Bu Ambar melotot tidak terima.
"Eh, iya lupa. Makasih mamah aku yang cantik." ujar Jaja membetulkan panggilannya. Ia lalu mencium punggung tangan ibunya, kemudian berjalan menuju pabrik. Hari ini dan seterusnya, terpaksa ia menggunakan satu kali angkot lalu berjalan kurang lebih setengah jam, baru ia sampai di pabrik tas tempat ia bekerja.
"Habis dari mana, Ja? Sampe lepek gitu seragam lu!" tanya Nanang, tatkala mereka berpapasan di pintu masuk. Nafas Jaja masih ngos-ngosan.
"Jalan kaki gue, sepeda gue dijual bapake!"
"Eh ya Allah, malang bener nasib lu, Ja." Nanang ikut iba, ia menepuk-nepuk pundak Jaja.
"Sabar ya, Ja."
"Makasih, Nang." keduanya masuk ke dalam ruang produksi.
Lima belas menit kemudian, sampailah Yasmin di pabrik. Seperti biasa ia memantau semua elemen pekerjaan tanpa ada yang terlewat. Termasuk mengecek dan mengawasi area jahit. Dimana di dalamnya ada Jaja yang bertugas.
Jaja yang mengetahui ada ibu bosnya sedang inspeksi, dengan cepat memalingkan wajahnya, ia tidak ingin melakukan hal konyol lagi jika berhadapan dengan bu Yasmin. Ia bahkan tidak berani memandang Yasmin, saat wanita itu mulai mendekat. Dadanya bahkan berdegub sangat kencang.
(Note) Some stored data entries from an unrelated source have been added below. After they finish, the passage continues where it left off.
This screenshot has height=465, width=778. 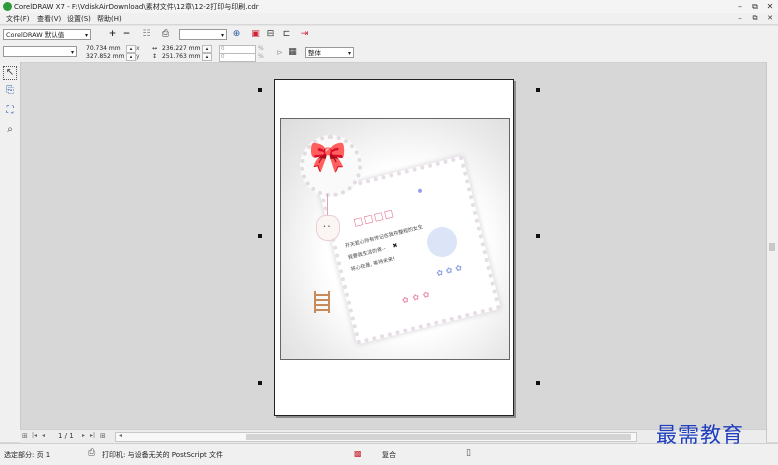 What do you see at coordinates (740, 18) in the screenshot?
I see `doc-minimize-button: –` at bounding box center [740, 18].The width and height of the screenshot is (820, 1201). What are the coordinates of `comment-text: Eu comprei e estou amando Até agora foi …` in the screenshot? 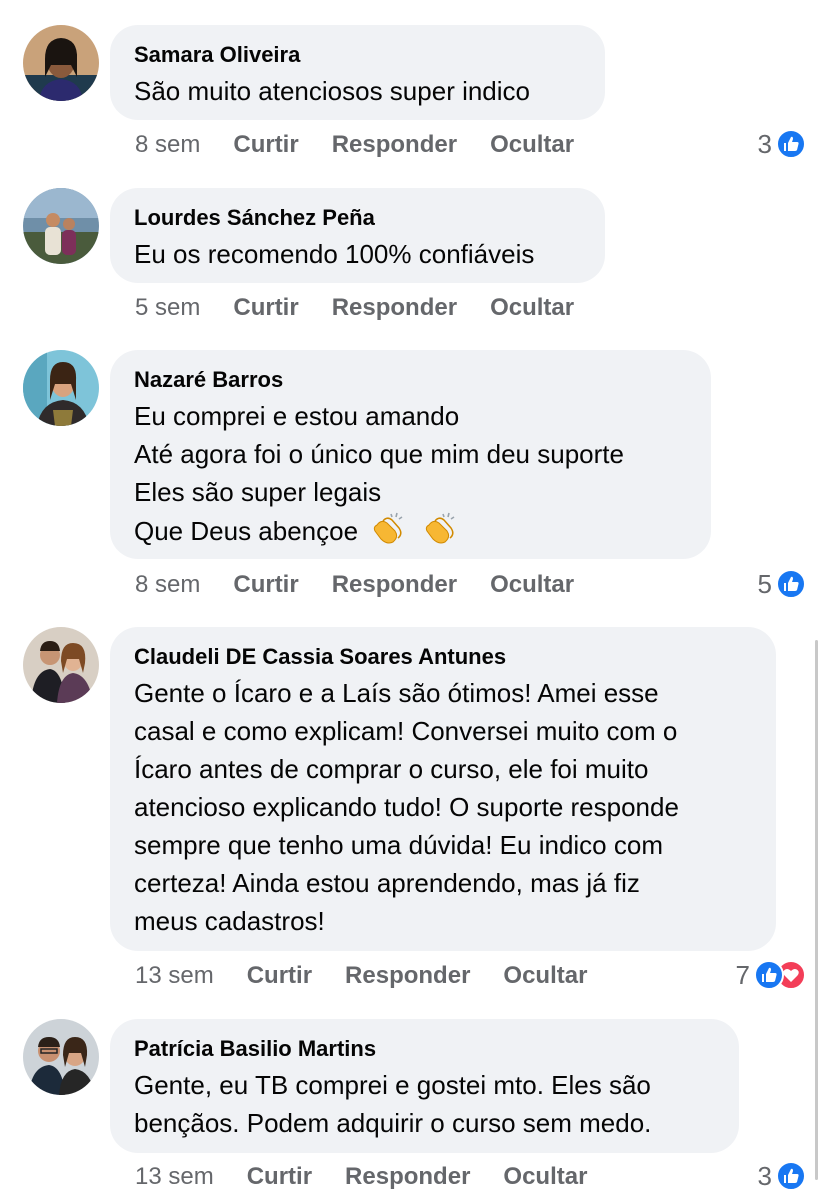 It's located at (410, 476).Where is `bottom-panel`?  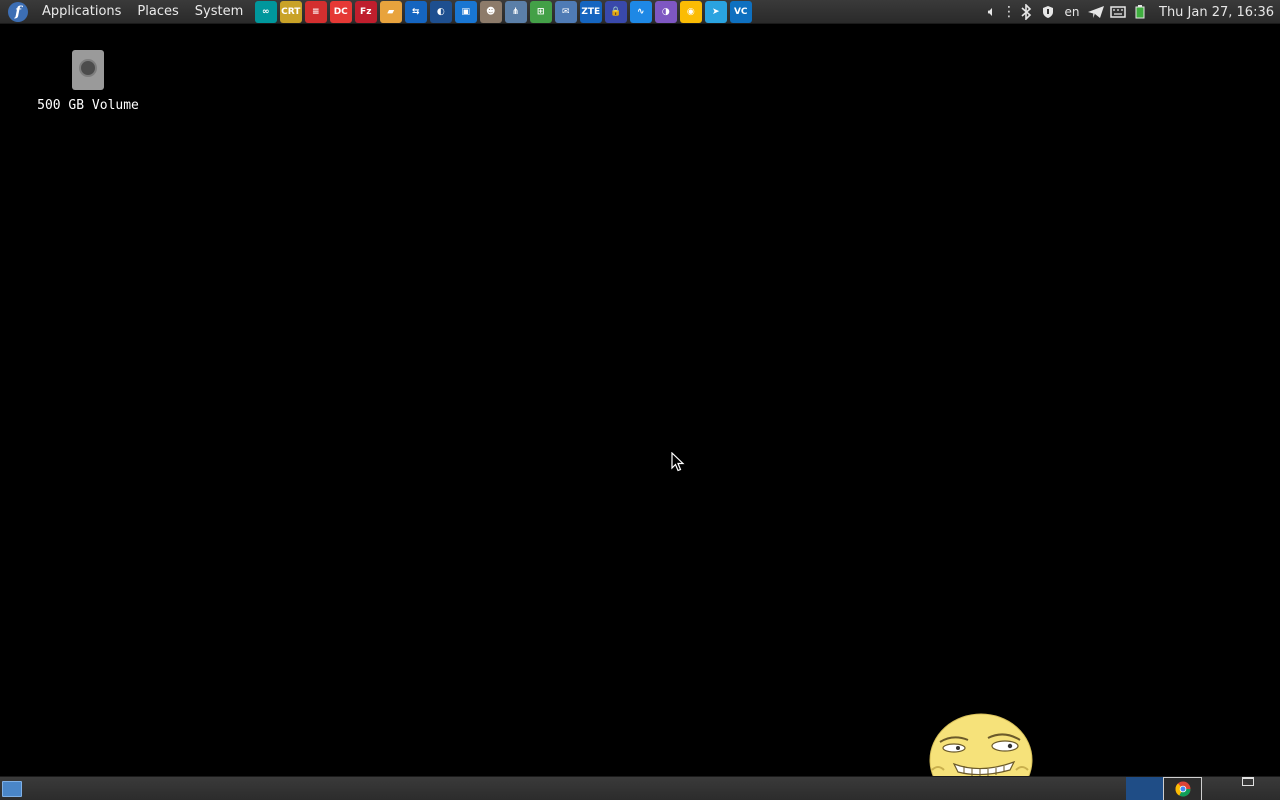
bottom-panel is located at coordinates (640, 788).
Perutnya mendadak mulas, padahal Yasmin masih beberapa langkah lagi menuju dirinya.
"Eehmm ... kamu yang menjalankan mesin ini?" tanya Yasmin pada Jaja begitu ia berdiri di samping Jaja.
"Ii...iii..iyaaa...".
Tttuuuuuuuuuuttttt....
Jaja menahan nafas, matanya terbelalak kaget. Ya Allah, pantatnya berbunyi.